CASEBOOK

Managing Endodontic Patients with Severe Gag Reflex by Glossopharyngeal Nerve Block Technique

By Dr. Barry H. Korzen

If you haven’t had a patient with an exaggerated gag reflex you just haven’t been in practice long enough. Over the years we have all devised techniques to help our patients who present with this problem, as it can interfere with all aspects of our treatment, from performing diagnostic tests, taking radiographs to carrying out the needed procedures.

In a well documented case study published on-line in March 2014 on the Journal of Endodontics website, Garg et al report on a case of severe gag reflex in which a glossopharyngeal nerve block was utilized to control the reflex and allow endodontic treatment to be carried out.

In their published abstract the authors state that “the glossopharyngeal nerve block technique is a relatively safe, simple, and easy to master technique “.  However, the authors caution that “more clinical studies are required before routine dental use of this technique can be advocated.”

The published abstract appears below:

Abstract

Introduction

Gagging is a protective reflex, but when the gag reflex becomes abnormally active, it poses a difficulty for the dentist because it hinders all aspects of dental procedures including diagnosis, radiography, and any form of active procedure.

▶ [Work to complete]
[1] According to the gag reflex casebook, when and where was the Garg et al case study published?
[2] Pick up the casebook on managing severe gag reflex after its last sentence and extend it.

▶ [Stored data]

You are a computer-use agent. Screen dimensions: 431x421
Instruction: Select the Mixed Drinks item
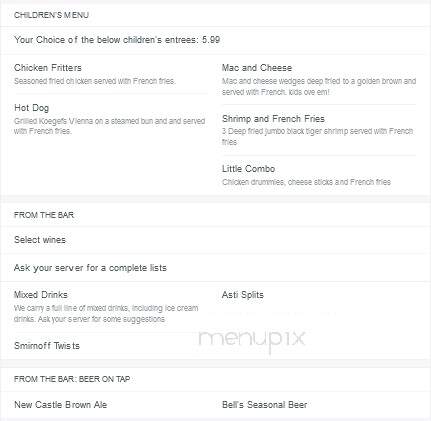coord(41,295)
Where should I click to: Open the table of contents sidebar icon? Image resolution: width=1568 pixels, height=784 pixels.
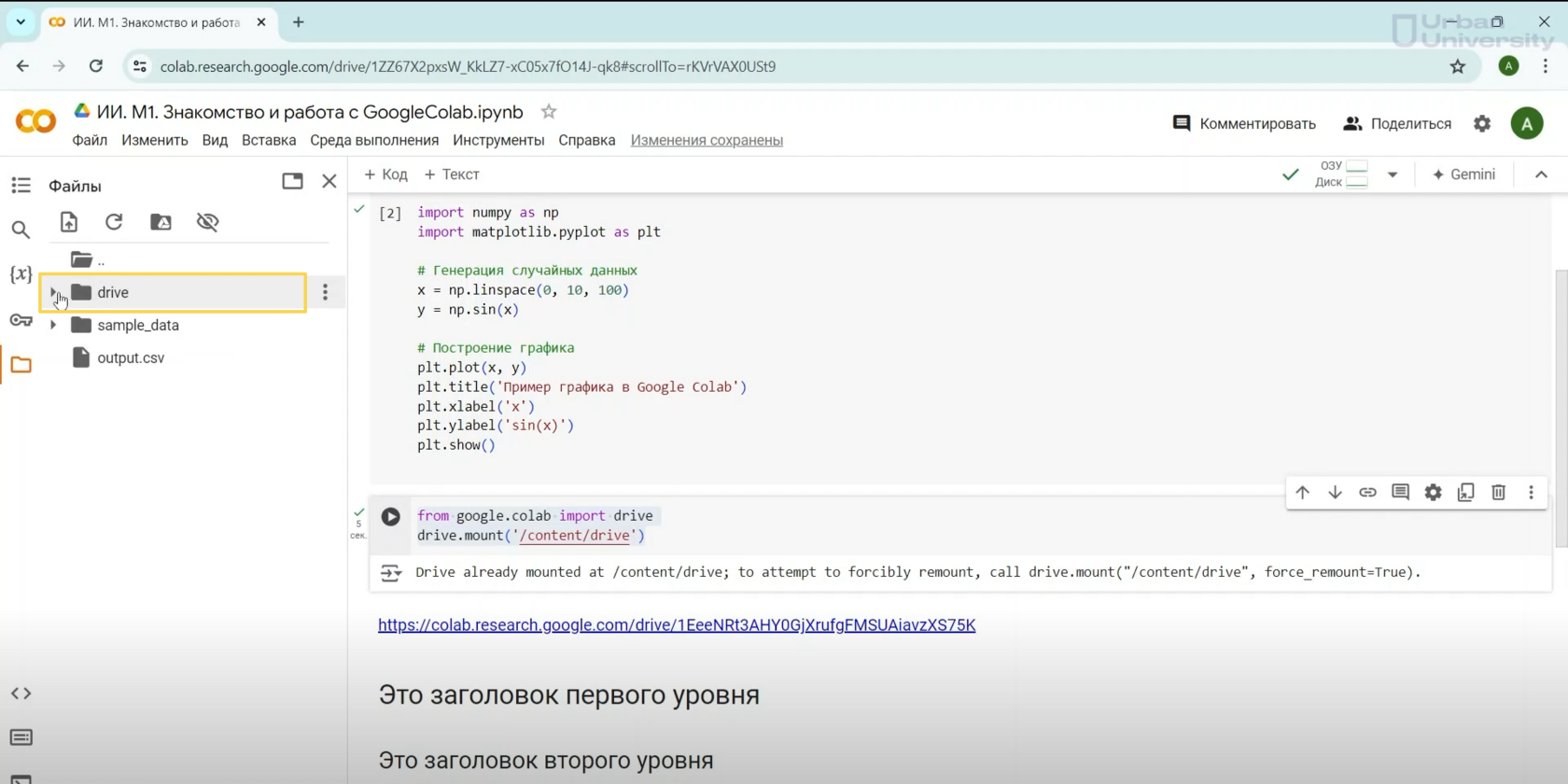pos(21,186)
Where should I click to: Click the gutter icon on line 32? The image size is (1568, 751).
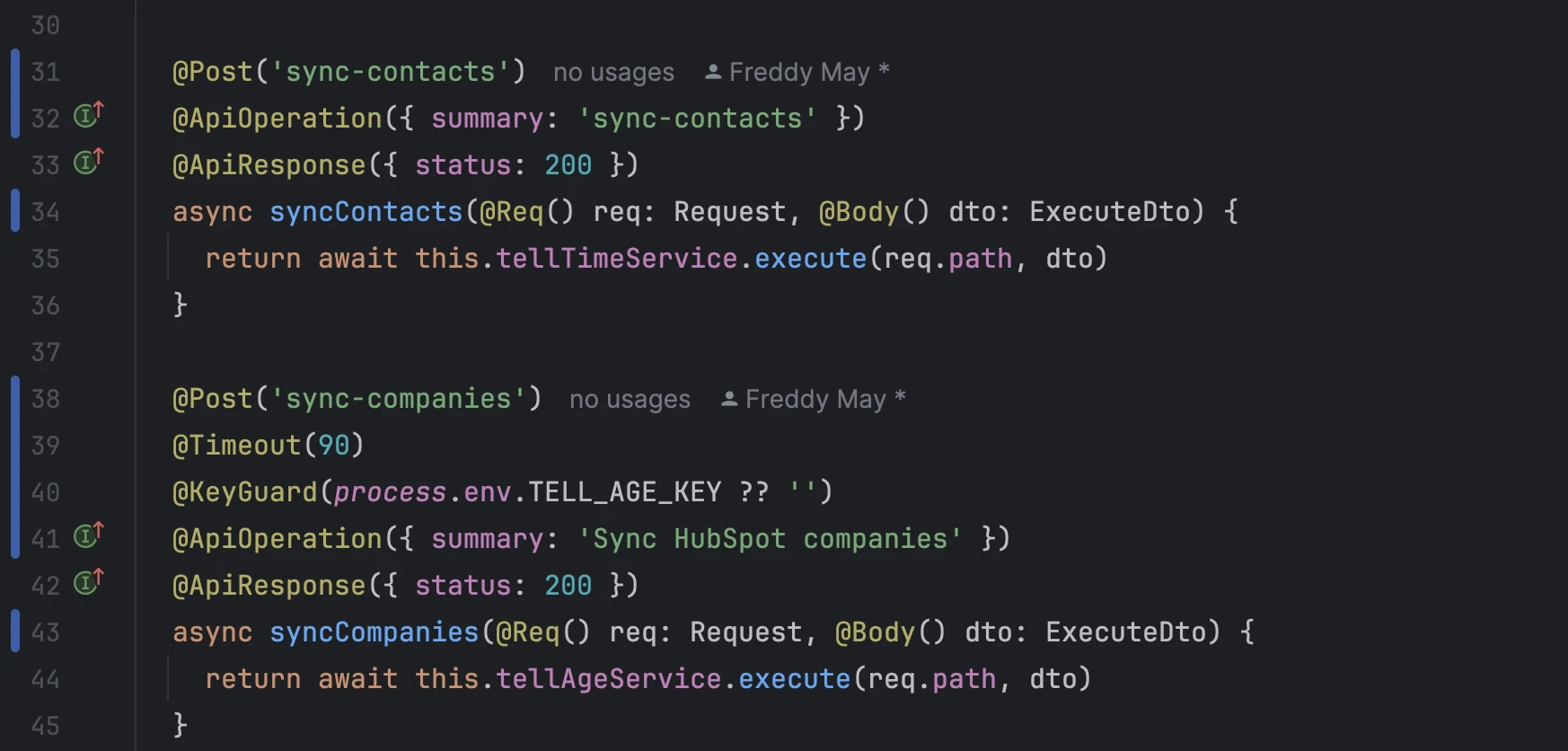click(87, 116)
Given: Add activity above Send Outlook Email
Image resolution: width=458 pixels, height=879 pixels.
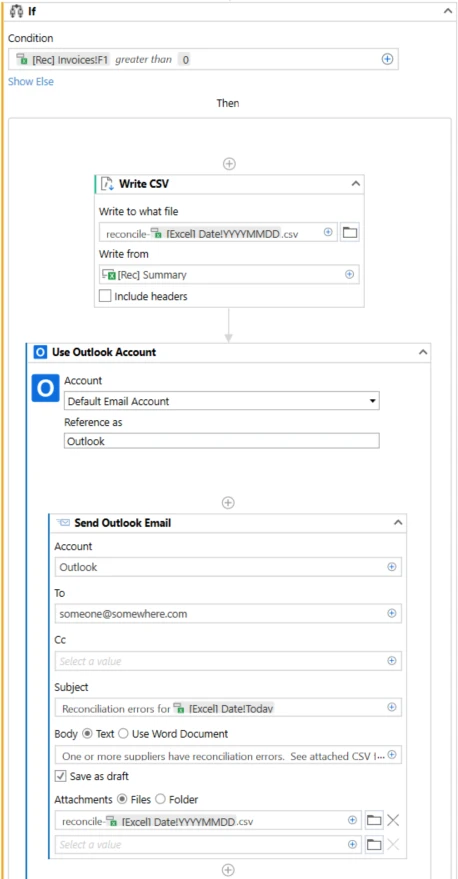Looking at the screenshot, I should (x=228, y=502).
---
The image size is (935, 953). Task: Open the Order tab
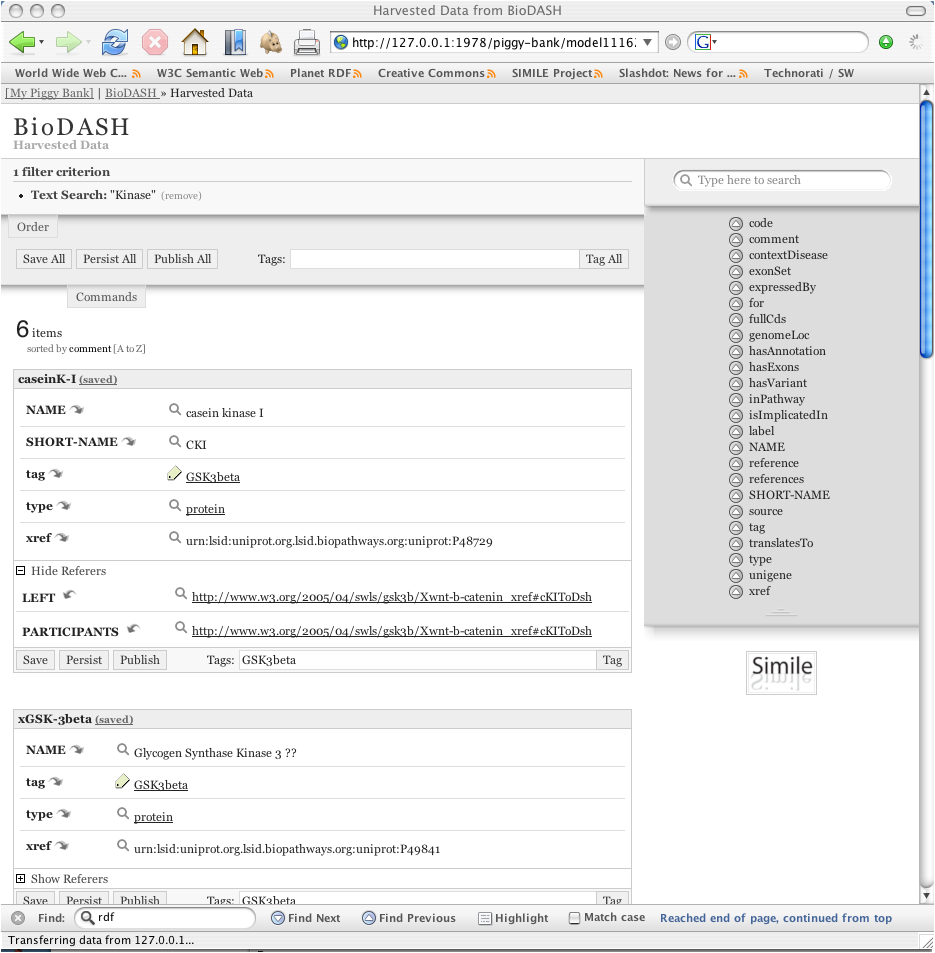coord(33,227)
...
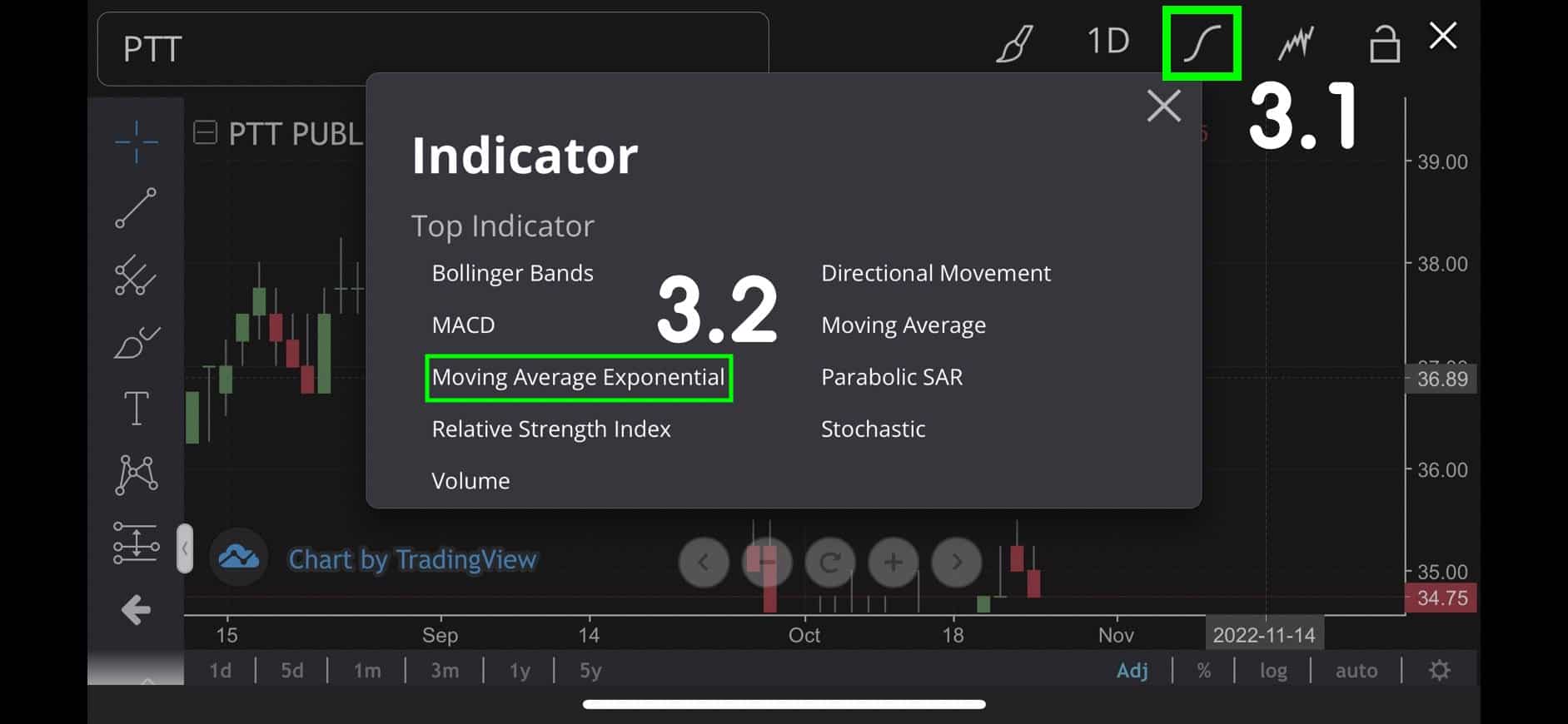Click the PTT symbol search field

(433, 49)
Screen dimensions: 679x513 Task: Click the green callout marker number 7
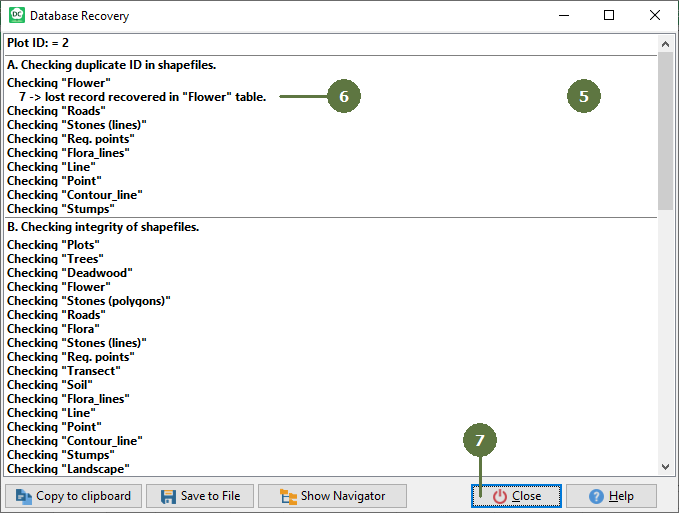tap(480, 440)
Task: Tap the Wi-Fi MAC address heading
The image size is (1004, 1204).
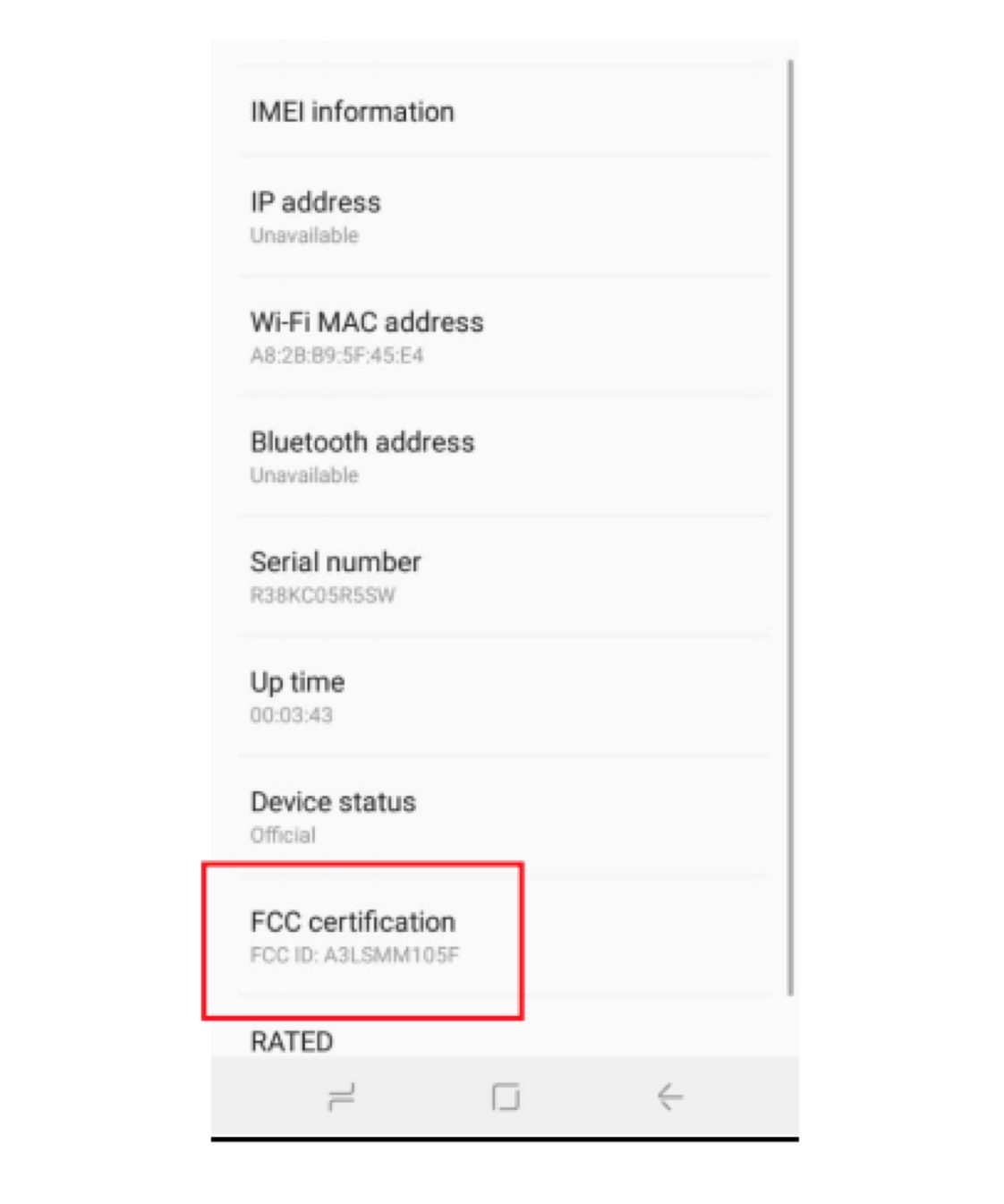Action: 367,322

▶ [Per-task answers]
[1] It was published online in March 2014 on the Journal of Endodontics website.

[2]
Methods

In this case report, to overcome this difficulty the authors used a glossopharyngeal nerve block technique that is used by anesthetists and otolaryngologists, but its endodontic use has gone previously unreported.

Results

Response to gag reflex decreases after successful glossopharyngeal nerve block.

Conclusions

The glossopharyngeal nerve block technique is a relatively safe, simple, and easy to master technique as compared with general anesthesia for treating a patient with an exaggerated gag reflex. The glossopharyngeal nerve block technique may be used in dental procedures in patients with an exaggerated gag reflex or when performing procedures in the posterior aspect of the mouth. Due caution should be exercised to prevent inadvertent intravascular administration of local anesthetic when using this procedure.